Joseph Kehrein (1808-1876) was a German educator, philologist and historian of German literature.

==Biography==
He was born at Heidesheim am Rhein, near Mainz on 20 October 1808. In 1823 he entered the gymnasium in connection with the diocesan seminary at Mainz, and after its suppression in 1829 he continued his classical studies at the state gymnasium of the same place, where he graduated in 1831.

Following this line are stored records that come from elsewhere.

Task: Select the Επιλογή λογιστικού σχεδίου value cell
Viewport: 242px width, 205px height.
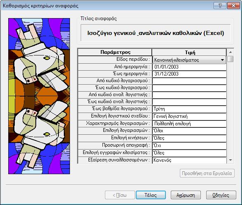Action: pos(189,116)
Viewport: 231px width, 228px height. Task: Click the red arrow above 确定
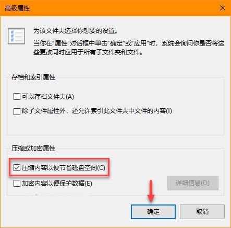click(151, 191)
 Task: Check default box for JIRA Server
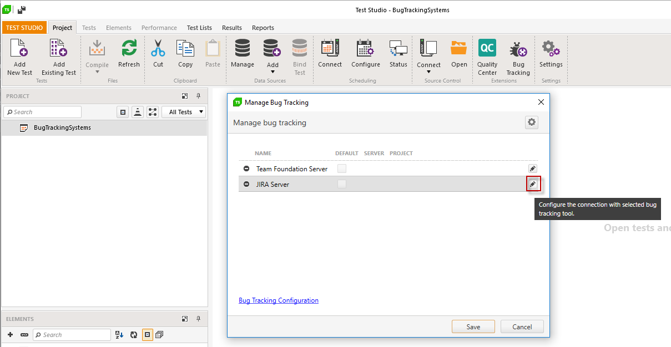[x=342, y=184]
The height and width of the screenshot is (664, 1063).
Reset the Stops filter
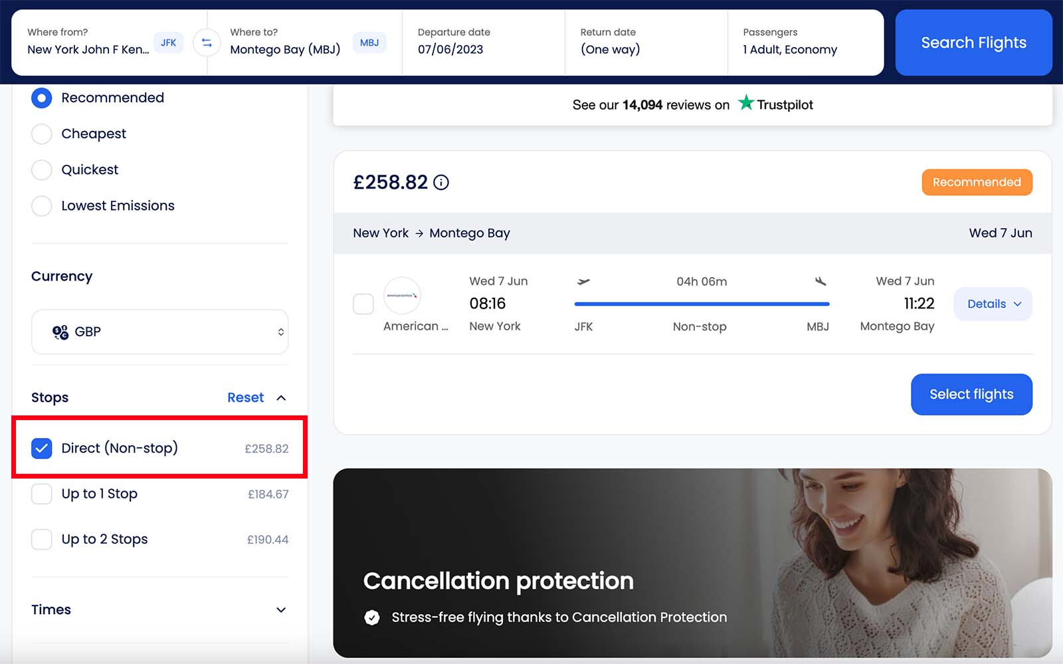(x=245, y=397)
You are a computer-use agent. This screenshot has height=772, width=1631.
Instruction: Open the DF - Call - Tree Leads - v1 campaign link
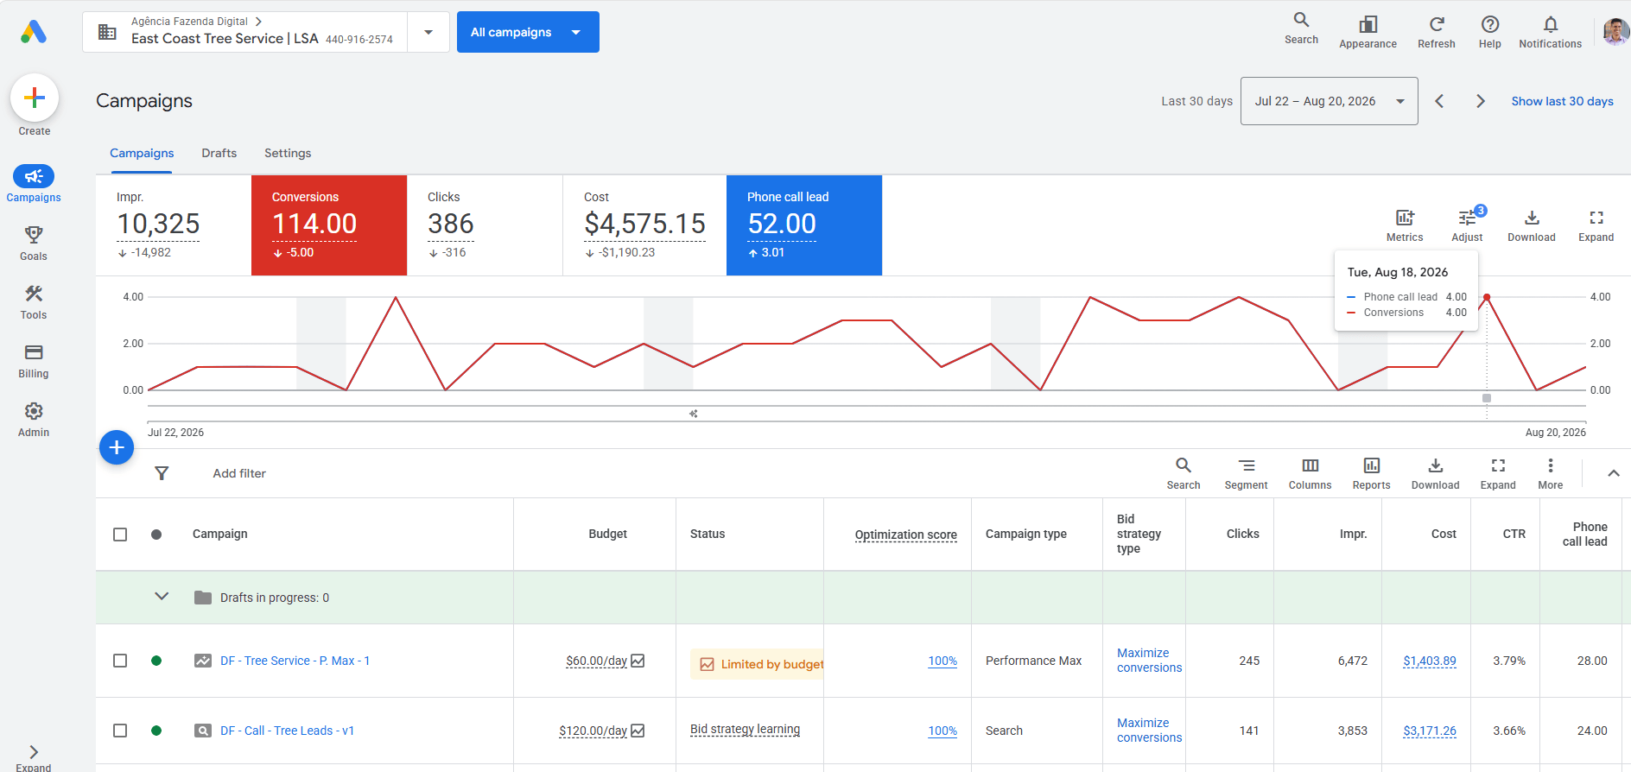(x=287, y=731)
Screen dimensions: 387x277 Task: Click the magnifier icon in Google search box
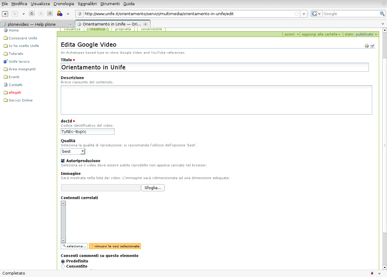(x=382, y=14)
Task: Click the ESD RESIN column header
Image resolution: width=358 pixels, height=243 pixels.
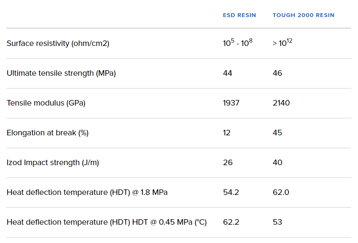Action: [239, 15]

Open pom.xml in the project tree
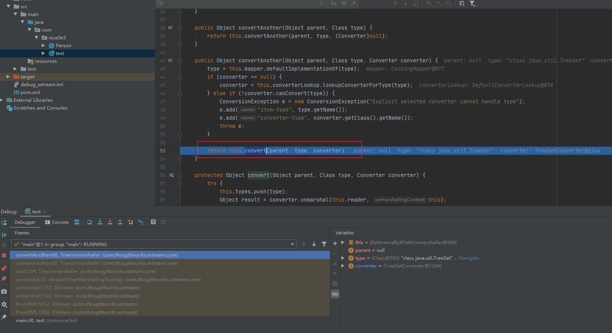(x=30, y=92)
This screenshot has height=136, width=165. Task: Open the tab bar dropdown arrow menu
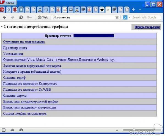point(140,10)
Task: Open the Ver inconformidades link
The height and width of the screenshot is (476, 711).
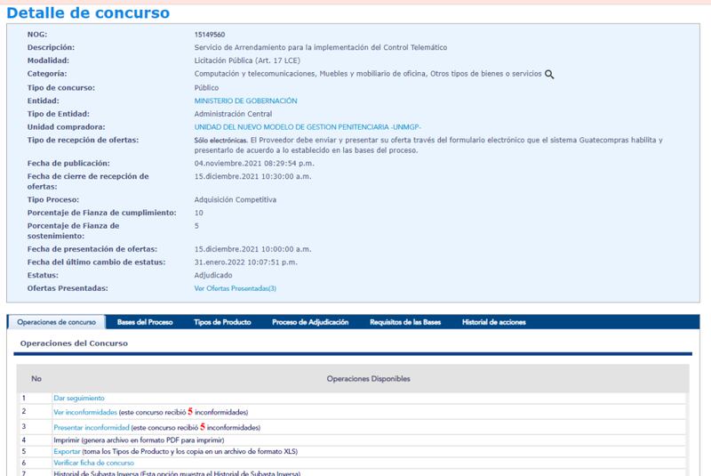Action: 85,412
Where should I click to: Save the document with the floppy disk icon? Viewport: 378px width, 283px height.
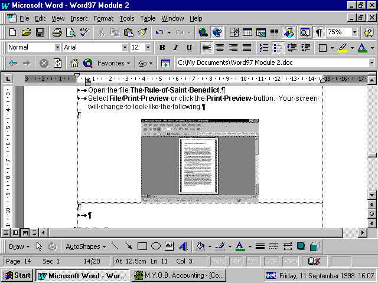(x=40, y=32)
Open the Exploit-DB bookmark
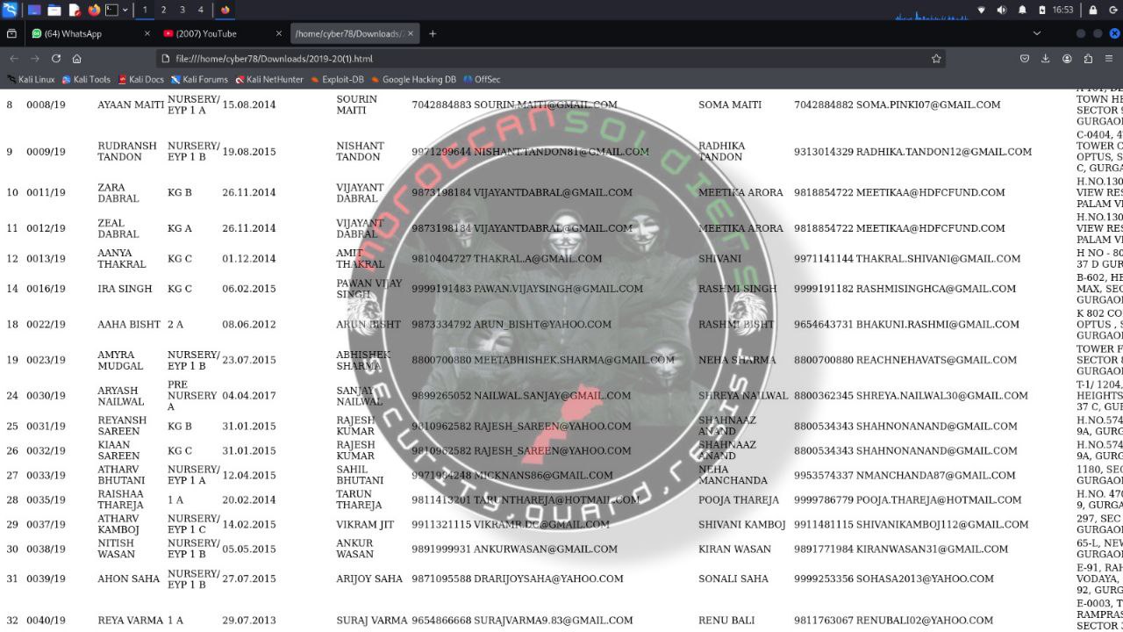This screenshot has height=632, width=1123. 337,79
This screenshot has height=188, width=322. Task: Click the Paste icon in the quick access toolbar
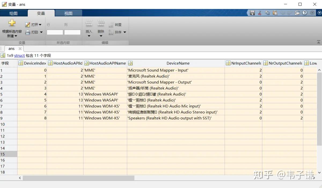(275, 13)
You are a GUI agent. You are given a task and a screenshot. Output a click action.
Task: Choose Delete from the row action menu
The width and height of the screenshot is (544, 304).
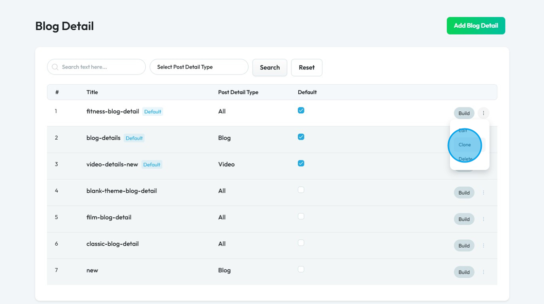point(465,159)
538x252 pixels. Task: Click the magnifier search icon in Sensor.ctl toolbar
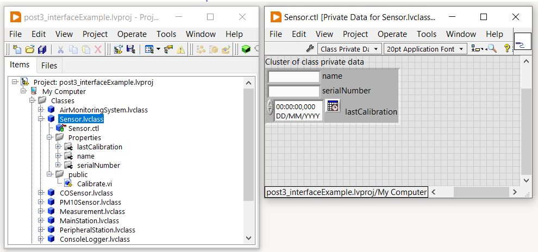[492, 49]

After studying philology at the University of Giessen from 1831 to 1834, he taught at the gymnasium of Darmstadt, 1835–1837, at that of Mainz, 1837–1845, was prorector at the newly founded gymnasium of Hadamar in Nassau, 1845–1846, professor at the same place, 1846–1855, director of the Catholic teachers' seminary at Montabaur, 1855–1876, and at the same time director of the Realschule at the same place, 1855–1866.

He died at Montabaur in Hesse-Nassau on 25 March 1876.

==Writings==
He is the author of numerous works, chiefly on the German language, on the history of German literature and on pedagogy. The best known among them are:
- Die dramatische Poesie der Deutschen (2 volumes, Leipzig, 1840)
- Grammatik der deutschen Sprache (2 volumes, Leipzig, 1842–1851)
- Geschichte der katholischen Kanzeiberedsamkeit der Deutschen (3 volumes, Ratisbon, 1843)
- Die weltliche Beredsamkeit der Deutschen (Mainz, 1846)
- Grammatik der deutschen Sprache des 15-17. Jahrhunderts (5 volumes, Leipzig, 1854–1856; 2nd ed., 1863)
- Biographisch-kritisches Lexikon der katholicsch-deutschen Dichter, Volks- und Jugenschriftsteller des 19. Jahrhundrets (2 volumes, Würzburg, 1868–1871)
- Handbuch der Erziehung und des Unterrichts (Paderborn, 1876; 12 ed., 1906)
- Ueberblick der Geschichte der Erziehung (Paderborn, 1873; 11th ed., 1899).

He also edited Katholische Kirchenlieder aus den altesten deutschen Gesangbuchern (3 volumes, Würzburg, 1859–1865) and Lateinische Sequenzen des Mittelaters (Mainz, 1873).